A Comissão Pró-Índio de São Paulo espera que a criação do GTI possa assegurar a agilização do diálogo entre Incra e ICMBio, uma vez que o impasse tem impedido a efetividade de direitos fundamentais garantidos às comunidades quilombolas, como o direito ao território, o acesso a políticas e mesmo o direito de ir e vir. E alerta para a importância de se assegurar a ampla participação e consulta aos quilombolas quanto às propostas acordadas.
Impasse paralisa processos de titulação
Em outubro de 2015, a Comissão Pró-Índio de São Paulo promoveu o encontro de representantes de comunidades quilombolas na Amazônia para compartilharem as dificuldades que enfrentam por viverem em territórios sobrepostos a unidades de conservação. O seminário “Terras Quilombolas e Unidades de Conservação”, reuniu lideranças quilombolas do Amazonas, Amapá, Pará e Rondônia; representantes da Comissão Pastoral da Terra (CPT) de Rondônia, Amapá e Óbidos (Pará), do Ministério Público Federal e do Ministério Público do Estado do Pará.
Durante o seminário, a Procuradora da República Maria Luiza Grabner afirmou que o impasse entre os órgãos não impede o Incra de continuar com os procedimentos de titulação. “Não é necessário aguardar definição da AGU para continuar com o processo de titulação, esse é o entendimento da 6ª Câmara do MPF”, explicou Grabner, coordenadora do GT Quilombo da 6ª Câmara do Ministério Público Federal.
No entanto, não é o que se verifica na prática. Mesmo com ordem judicial, os processos não caminham.

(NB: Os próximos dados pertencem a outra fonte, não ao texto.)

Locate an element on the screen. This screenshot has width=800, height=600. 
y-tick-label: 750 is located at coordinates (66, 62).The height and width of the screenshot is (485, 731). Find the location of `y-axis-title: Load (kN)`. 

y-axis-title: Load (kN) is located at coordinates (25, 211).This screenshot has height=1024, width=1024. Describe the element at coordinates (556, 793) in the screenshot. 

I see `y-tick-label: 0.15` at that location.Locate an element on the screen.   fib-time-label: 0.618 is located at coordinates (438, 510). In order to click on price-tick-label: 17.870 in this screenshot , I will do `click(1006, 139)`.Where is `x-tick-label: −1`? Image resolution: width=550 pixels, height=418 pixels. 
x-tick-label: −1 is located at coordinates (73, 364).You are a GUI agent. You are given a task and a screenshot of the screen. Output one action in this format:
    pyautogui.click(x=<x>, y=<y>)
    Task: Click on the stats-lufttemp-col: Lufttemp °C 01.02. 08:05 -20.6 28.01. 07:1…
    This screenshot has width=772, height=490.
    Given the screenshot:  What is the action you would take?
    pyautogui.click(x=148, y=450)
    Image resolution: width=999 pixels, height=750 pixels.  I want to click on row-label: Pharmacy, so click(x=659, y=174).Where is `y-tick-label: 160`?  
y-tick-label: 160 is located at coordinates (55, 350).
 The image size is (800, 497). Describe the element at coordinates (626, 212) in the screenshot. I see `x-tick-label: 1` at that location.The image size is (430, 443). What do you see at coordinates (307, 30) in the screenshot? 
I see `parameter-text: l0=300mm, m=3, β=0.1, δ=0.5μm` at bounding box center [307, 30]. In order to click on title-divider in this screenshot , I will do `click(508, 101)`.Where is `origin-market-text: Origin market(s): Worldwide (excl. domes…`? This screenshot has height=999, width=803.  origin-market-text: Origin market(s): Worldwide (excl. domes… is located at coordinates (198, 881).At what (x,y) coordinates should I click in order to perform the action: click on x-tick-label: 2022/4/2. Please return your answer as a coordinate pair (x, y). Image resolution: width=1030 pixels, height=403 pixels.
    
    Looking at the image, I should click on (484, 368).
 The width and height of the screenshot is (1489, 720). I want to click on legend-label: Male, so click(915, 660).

No caso dos quilombolas de Oriximiná (PA), a Justiça Federal de Santarém determinou, em fevereiro do ano passado, que União, Incra e ICMBio concluam no prazo de dois anos o procedimento administrativo de identificação e titulação das terras ocupadas pelas comunidades quilombolas do Alto Trombetas. Transcorrido um ano da decisão, nenhuma medida foi tomada pelo Incra e/ou ICMBio para atender a determinação do Judiciário.
Enquanto as titulações não são concluídas, os quilombolas vivenciam um cotidiano de restrições como, por exemplo, para a realização das atividades de subsistência. “Eles tiram nosso costume, isso me preocupa muito. Para fazer a roça tem que pedir autorização o ICMBio”, queixa-se Aluízio Silvério dos Santos, cujas terras estão sobrepostas à Floresta Nacional Saracá-Taquera e a Reserva Biológica do Trombetas, em Oriximiná (Pará).
O acesso às políticas públicas também é um desafio para as comunidades que vivem em sobreposição às áreas de conservação. “É viver limitado, o desenvolvimento não chega na comunidade, temos muitas dificuldades para os projetos chegarem. O 'Luz para Todos' não temos por conta do ICMBio” exemplifica Rosimeire do Quilombo Cunani, no Amapá. Os quilombolas relatam dificuldades para garantir direitos básicos como a construção de escolas e implantação do saneamento básico. Em Oriximiná, o ICMBio proíbe emissão da Declaração de Aptidão ao Pronaf (DAP) para os quilombolas que vivem na Reserva Biológica (Rebio) do Rio Trombetas, declaração que é utilizada como instrumento de identificação do agricultor familiar para acessar diferentes políticas públicas de inclusão produtiva. Por essa razão, na Carta do Seminário, os participantes requereram ao governo federal que implemente e não impeça a implementação de políticas públicas nessas comunidades.